[WORK REQUIRED]
Look below for the line containing "Given: Click the 15 tick on the minutes axis". Output it and each remaining line of the entries exactly, and nothing else.

BEGIN DATA SUPPLIED

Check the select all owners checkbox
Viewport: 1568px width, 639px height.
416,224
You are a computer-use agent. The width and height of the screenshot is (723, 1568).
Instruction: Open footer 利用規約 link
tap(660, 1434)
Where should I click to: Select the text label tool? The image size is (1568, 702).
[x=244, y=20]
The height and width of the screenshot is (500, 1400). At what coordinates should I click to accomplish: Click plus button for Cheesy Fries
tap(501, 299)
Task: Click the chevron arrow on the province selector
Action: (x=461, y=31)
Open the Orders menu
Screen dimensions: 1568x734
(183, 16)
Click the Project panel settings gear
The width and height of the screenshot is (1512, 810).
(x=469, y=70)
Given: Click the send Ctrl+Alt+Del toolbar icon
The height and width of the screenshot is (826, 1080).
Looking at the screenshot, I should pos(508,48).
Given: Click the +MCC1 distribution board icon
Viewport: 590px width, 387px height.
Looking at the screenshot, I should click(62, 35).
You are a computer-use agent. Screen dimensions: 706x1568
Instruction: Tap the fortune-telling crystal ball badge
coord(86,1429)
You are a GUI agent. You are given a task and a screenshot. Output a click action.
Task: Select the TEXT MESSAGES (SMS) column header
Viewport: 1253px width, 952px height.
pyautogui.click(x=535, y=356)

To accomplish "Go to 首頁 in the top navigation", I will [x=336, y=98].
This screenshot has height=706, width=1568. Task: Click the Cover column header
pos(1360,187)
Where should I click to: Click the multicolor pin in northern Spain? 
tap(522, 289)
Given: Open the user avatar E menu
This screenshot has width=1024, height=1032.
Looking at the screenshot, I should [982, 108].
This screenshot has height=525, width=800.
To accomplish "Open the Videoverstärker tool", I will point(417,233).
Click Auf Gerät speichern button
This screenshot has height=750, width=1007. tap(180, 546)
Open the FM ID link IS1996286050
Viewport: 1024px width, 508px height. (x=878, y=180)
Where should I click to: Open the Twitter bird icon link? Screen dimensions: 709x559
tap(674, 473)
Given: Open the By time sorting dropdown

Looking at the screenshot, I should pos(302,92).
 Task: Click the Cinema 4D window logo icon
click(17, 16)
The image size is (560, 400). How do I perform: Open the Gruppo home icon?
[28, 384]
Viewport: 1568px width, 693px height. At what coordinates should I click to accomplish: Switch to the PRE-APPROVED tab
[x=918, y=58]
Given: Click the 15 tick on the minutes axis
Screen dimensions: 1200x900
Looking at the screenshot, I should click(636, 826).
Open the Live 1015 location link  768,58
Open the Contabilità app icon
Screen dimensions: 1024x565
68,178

END DATA SUPPLIED

[THE ANSWER]
Given: Click the 15 tick on the minutes axis
Screen dimensions: 1200x900
Looking at the screenshot, I should click(636, 826).
Open the Live 1015 location link  768,58
Open the Contabilità app icon
Screen dimensions: 1024x565
68,178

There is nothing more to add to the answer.